Many large company owners prefer to extract cash in the form of dividends rather than salary payments because of the lower income tax rate liabilities and the lack of National Insurance obligations.
For smaller businesses, however, it is typically better to make salary payments equal to the national insurance earnings threshold of the employee (currently £8,060 for 2016/17).
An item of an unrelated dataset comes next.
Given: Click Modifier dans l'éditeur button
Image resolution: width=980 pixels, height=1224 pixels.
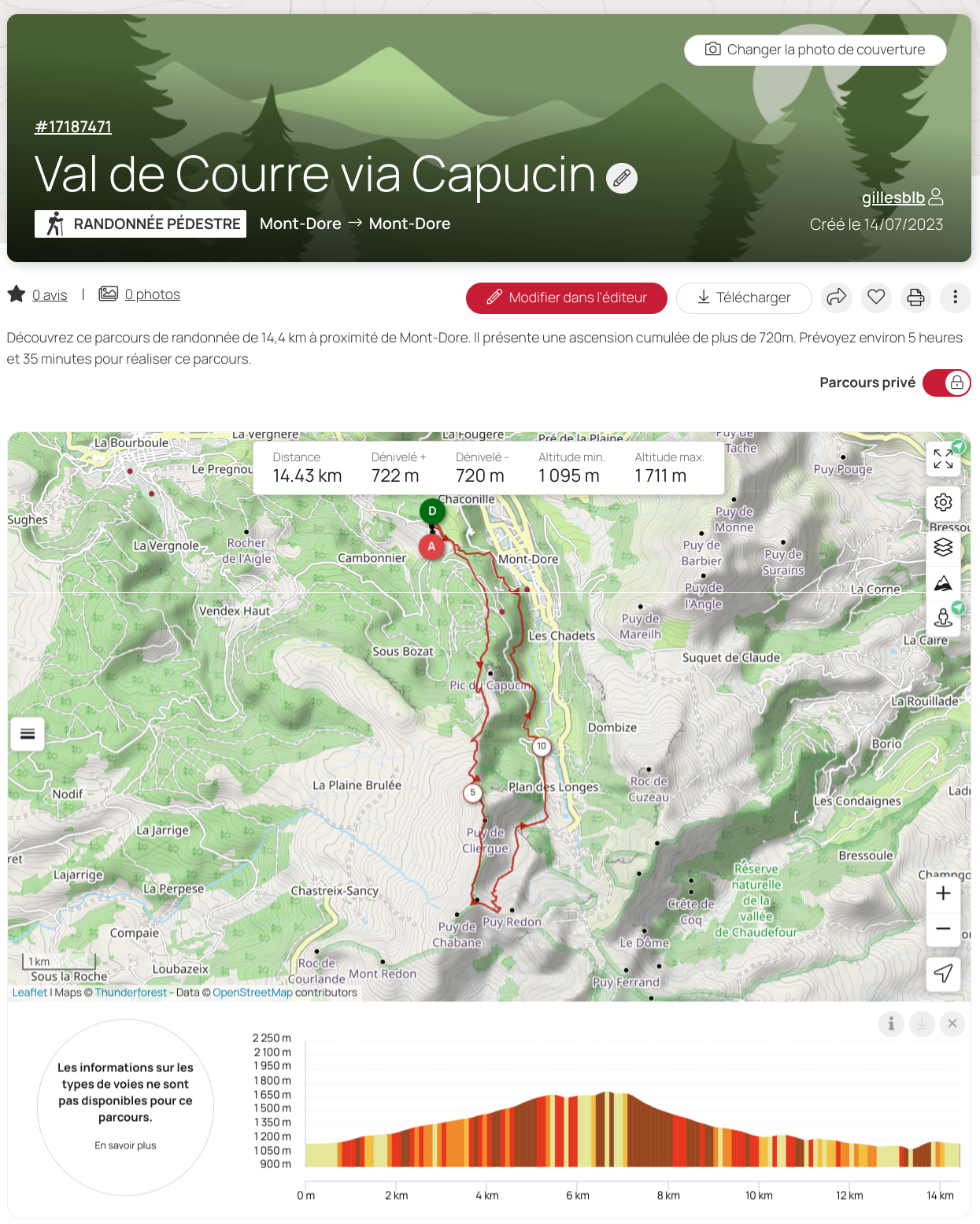Looking at the screenshot, I should pyautogui.click(x=566, y=298).
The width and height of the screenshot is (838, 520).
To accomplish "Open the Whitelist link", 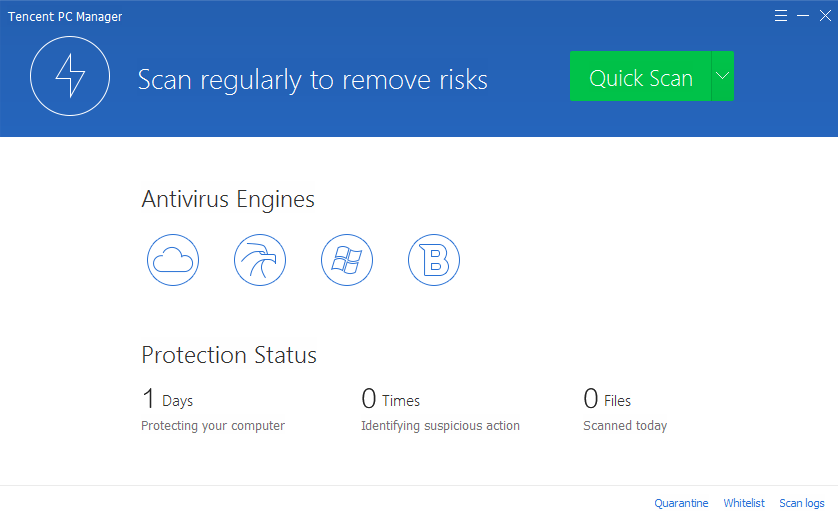I will 744,503.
These payments will be tax-free for the company director since employee’s national insurance does not incur income tax.
In addition, salary extractions are considered tax deductible expenses for companies, which result in corporation tax savings of £1,612 (£8,060 x 20%)—meaning that small salaries can actually produce tax returns for the company.
Lastly, as long as salary payments are under the national insurance earning threshold, companies are not required to pay Employer’s NIC.
Ideal Salaries for all Business Owners?
Because each company’s circumstances and profits are unique, it is difficult to determine an optimal salary that will work for all company owners; however, there are certain recommendations that you can follow.
In many cases, a company owner salary of £8,000 is a good goal since it will typically save you from national insurance and income tax liability. This is because this salary is still under the national insurance earnings threshold of £8,060 (the cut-off for both employer’s and employee’s national insurance) as well as bellow the income tax threshold of £11,000.
For these reasons, a salary of £8,000 can help you avoid all three of these taxes.
Of course, a director’s optimal salary depends on several other factors as well, including the amount of income that they are receiving from other sources and the amount of cash that is being extracted from the company. However, for the average business owner, and for the purposes of this guide, £8,000 is an ideal round-number salary that is popular for its tax saving potential.